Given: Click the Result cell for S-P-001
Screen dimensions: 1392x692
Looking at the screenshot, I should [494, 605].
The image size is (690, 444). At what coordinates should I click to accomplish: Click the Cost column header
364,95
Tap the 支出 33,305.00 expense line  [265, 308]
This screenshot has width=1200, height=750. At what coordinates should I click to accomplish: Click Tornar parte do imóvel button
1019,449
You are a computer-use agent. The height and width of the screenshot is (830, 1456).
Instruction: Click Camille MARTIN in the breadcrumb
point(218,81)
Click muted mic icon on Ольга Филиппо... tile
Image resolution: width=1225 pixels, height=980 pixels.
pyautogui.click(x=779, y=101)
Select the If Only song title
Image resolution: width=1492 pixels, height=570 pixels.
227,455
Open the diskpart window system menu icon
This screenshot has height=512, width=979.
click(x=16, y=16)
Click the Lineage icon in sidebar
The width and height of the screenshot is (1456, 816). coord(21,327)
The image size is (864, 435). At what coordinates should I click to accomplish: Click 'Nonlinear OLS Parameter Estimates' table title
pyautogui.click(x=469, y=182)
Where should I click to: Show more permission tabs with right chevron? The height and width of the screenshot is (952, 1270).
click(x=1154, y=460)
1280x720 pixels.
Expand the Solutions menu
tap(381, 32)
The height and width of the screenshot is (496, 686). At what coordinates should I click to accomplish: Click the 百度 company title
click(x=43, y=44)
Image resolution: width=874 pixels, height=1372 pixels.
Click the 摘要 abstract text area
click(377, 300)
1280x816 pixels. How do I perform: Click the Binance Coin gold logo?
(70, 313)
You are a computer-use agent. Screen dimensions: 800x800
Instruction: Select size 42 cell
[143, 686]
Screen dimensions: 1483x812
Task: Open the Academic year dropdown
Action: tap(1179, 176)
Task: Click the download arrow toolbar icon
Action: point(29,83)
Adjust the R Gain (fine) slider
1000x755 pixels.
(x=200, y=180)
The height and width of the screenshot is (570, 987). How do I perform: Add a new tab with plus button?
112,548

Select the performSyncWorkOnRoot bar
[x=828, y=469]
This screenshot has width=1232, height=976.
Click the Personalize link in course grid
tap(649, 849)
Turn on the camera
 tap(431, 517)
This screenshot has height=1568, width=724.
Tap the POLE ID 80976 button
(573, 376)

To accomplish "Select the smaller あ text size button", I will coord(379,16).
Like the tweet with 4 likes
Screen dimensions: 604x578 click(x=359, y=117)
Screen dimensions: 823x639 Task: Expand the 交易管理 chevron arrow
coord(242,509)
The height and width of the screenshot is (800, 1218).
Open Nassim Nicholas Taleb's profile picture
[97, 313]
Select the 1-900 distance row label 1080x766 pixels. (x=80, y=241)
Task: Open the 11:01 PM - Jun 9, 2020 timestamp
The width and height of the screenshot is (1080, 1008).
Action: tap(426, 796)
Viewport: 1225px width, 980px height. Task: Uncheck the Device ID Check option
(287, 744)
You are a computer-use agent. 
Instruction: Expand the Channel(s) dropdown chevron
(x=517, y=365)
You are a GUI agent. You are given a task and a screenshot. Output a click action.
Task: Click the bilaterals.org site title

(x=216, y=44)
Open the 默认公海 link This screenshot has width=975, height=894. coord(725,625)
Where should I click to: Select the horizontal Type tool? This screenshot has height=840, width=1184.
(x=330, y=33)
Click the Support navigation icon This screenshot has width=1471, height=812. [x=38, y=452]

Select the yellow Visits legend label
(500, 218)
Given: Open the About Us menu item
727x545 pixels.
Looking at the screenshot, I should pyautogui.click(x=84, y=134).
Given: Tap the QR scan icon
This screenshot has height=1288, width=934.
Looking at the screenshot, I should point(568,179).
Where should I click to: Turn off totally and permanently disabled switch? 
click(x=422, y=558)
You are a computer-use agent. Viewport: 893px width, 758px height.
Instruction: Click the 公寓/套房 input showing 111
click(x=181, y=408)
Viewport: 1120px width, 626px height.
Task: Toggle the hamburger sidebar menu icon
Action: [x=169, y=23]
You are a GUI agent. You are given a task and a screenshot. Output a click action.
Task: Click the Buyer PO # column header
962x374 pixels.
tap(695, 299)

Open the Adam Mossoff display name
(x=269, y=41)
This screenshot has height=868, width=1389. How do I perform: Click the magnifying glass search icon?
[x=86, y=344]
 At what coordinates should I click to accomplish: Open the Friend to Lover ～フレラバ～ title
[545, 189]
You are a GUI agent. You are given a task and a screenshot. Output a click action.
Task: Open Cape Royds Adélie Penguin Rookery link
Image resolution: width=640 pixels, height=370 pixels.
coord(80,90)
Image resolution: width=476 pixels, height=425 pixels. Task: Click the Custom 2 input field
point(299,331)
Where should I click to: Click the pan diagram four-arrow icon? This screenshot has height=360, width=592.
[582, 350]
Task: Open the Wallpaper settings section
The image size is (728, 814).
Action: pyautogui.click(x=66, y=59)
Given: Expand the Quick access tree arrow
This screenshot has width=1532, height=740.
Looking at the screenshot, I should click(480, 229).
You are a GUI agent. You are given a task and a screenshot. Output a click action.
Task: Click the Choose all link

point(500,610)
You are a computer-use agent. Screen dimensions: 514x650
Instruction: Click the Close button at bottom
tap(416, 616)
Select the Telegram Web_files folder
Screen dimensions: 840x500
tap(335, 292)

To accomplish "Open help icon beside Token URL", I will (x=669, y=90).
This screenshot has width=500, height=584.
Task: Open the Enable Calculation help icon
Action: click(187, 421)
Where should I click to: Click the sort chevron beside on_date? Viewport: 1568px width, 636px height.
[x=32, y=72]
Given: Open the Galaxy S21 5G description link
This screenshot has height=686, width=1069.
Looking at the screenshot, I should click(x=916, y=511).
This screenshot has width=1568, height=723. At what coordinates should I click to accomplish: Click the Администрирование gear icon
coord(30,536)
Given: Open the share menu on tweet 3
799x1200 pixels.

★ ★ ★ ★ ★ ★ ★

__EXERCISE REQUIREMENTS__.
Transcribe the full set of records precisely.

__SOLVED PROBLEM__.
Given: Click the Result cell for S-P-001
Screen dimensions: 1392x692
Looking at the screenshot, I should [494, 605].
The image size is (690, 444). At what coordinates should I click to accomplish: Click the Cost column header
364,95
Tap the 支出 33,305.00 expense line  [265, 308]
This screenshot has width=1200, height=750. At what coordinates should I click to accomplish: Click Tornar parte do imóvel button
1019,449
You are a computer-use agent. The height and width of the screenshot is (830, 1456).
Instruction: Click Camille MARTIN in the breadcrumb
point(218,81)
Click muted mic icon on Ольга Филиппо... tile
Image resolution: width=1225 pixels, height=980 pixels.
pyautogui.click(x=779, y=101)
Select the If Only song title
Image resolution: width=1492 pixels, height=570 pixels.
227,455
Open the diskpart window system menu icon
This screenshot has height=512, width=979.
click(x=16, y=16)
Click the Lineage icon in sidebar
The width and height of the screenshot is (1456, 816). coord(21,327)
The image size is (864, 435). At what coordinates should I click to accomplish: Click 'Nonlinear OLS Parameter Estimates' table title
pyautogui.click(x=469, y=182)
Where should I click to: Show more permission tabs with right chevron? The height and width of the screenshot is (952, 1270).
click(x=1154, y=460)
1280x720 pixels.
Expand the Solutions menu
tap(381, 32)
The height and width of the screenshot is (496, 686). At what coordinates should I click to accomplish: Click the 百度 company title
click(x=43, y=44)
Image resolution: width=874 pixels, height=1372 pixels.
Click the 摘要 abstract text area
click(377, 300)
1280x816 pixels. How do I perform: Click the Binance Coin gold logo?
(70, 313)
You are a computer-use agent. Screen dimensions: 800x800
Instruction: Select size 42 cell
[143, 686]
Screen dimensions: 1483x812
Task: Open the Academic year dropdown
Action: tap(1179, 176)
Task: Click the download arrow toolbar icon
Action: point(29,83)
Adjust the R Gain (fine) slider
1000x755 pixels.
(x=200, y=180)
The height and width of the screenshot is (570, 987). How do I perform: Add a new tab with plus button?
112,548

Select the performSyncWorkOnRoot bar
[x=828, y=469]
This screenshot has width=1232, height=976.
Click the Personalize link in course grid
tap(649, 849)
Turn on the camera
 tap(431, 517)
This screenshot has height=1568, width=724.
Tap the POLE ID 80976 button
(573, 376)

To accomplish "Select the smaller あ text size button", I will coord(379,16).
Like the tweet with 4 likes
Screen dimensions: 604x578 click(x=359, y=117)
Screen dimensions: 823x639 Task: Expand the 交易管理 chevron arrow
coord(242,509)
The height and width of the screenshot is (800, 1218).
Open Nassim Nicholas Taleb's profile picture
[97, 313]
Select the 1-900 distance row label 1080x766 pixels. (x=80, y=241)
Task: Open the 11:01 PM - Jun 9, 2020 timestamp
The width and height of the screenshot is (1080, 1008).
Action: tap(426, 796)
Viewport: 1225px width, 980px height. Task: Uncheck the Device ID Check option
(287, 744)
You are a computer-use agent. 
Instruction: Expand the Channel(s) dropdown chevron
(x=517, y=365)
You are a GUI agent. You are given a task and a screenshot. Output a click action.
Task: Click the bilaterals.org site title

(x=216, y=44)
Open the 默认公海 link This screenshot has width=975, height=894. coord(725,625)
Where should I click to: Select the horizontal Type tool? This screenshot has height=840, width=1184.
(x=330, y=33)
Click the Support navigation icon This screenshot has width=1471, height=812. [x=38, y=452]

Select the yellow Visits legend label
(500, 218)
Given: Open the About Us menu item
727x545 pixels.
Looking at the screenshot, I should pyautogui.click(x=84, y=134).
Given: Tap the QR scan icon
This screenshot has height=1288, width=934.
Looking at the screenshot, I should point(568,179).
Where should I click to: Turn off totally and permanently disabled switch? 
click(x=422, y=558)
You are a computer-use agent. Viewport: 893px width, 758px height.
Instruction: Click the 公寓/套房 input showing 111
click(x=181, y=408)
Viewport: 1120px width, 626px height.
Task: Toggle the hamburger sidebar menu icon
Action: [x=169, y=23]
You are a GUI agent. You are given a task and a screenshot. Output a click action.
Task: Click the Buyer PO # column header
962x374 pixels.
tap(695, 299)

Open the Adam Mossoff display name
(x=269, y=41)
This screenshot has height=868, width=1389. How do I perform: Click the magnifying glass search icon?
[x=86, y=344]
 At what coordinates should I click to accomplish: Open the Friend to Lover ～フレラバ～ title
[545, 189]
You are a GUI agent. You are given a task and a screenshot. Output a click action.
Task: Open Cape Royds Adélie Penguin Rookery link
Image resolution: width=640 pixels, height=370 pixels.
coord(80,90)
Image resolution: width=476 pixels, height=425 pixels. Task: Click the Custom 2 input field
point(299,331)
Where should I click to: Click the pan diagram four-arrow icon? This screenshot has height=360, width=592.
[582, 350]
Task: Open the Wallpaper settings section
The image size is (728, 814).
Action: pyautogui.click(x=66, y=59)
Given: Expand the Quick access tree arrow
This screenshot has width=1532, height=740.
Looking at the screenshot, I should click(480, 229).
You are a GUI agent. You are given a task and a screenshot. Output a click action.
Task: Click the Choose all link

point(500,610)
You are a computer-use agent. Screen dimensions: 514x650
Instruction: Click the Close button at bottom
tap(416, 616)
Select the Telegram Web_files folder
Screen dimensions: 840x500
tap(335, 292)

To accomplish "Open help icon beside Token URL", I will (x=669, y=90).
This screenshot has width=500, height=584.
Task: Open the Enable Calculation help icon
Action: click(187, 421)
Where should I click to: Click the sort chevron beside on_date? Viewport: 1568px width, 636px height.
[x=32, y=72]
Given: Open the Galaxy S21 5G description link
This screenshot has height=686, width=1069.
Looking at the screenshot, I should click(x=916, y=511).
This screenshot has width=1568, height=723. At what coordinates should I click to accomplish: Click the Администрирование gear icon
coord(30,536)
Given: Open the share menu on tweet 3
799x1200 pixels.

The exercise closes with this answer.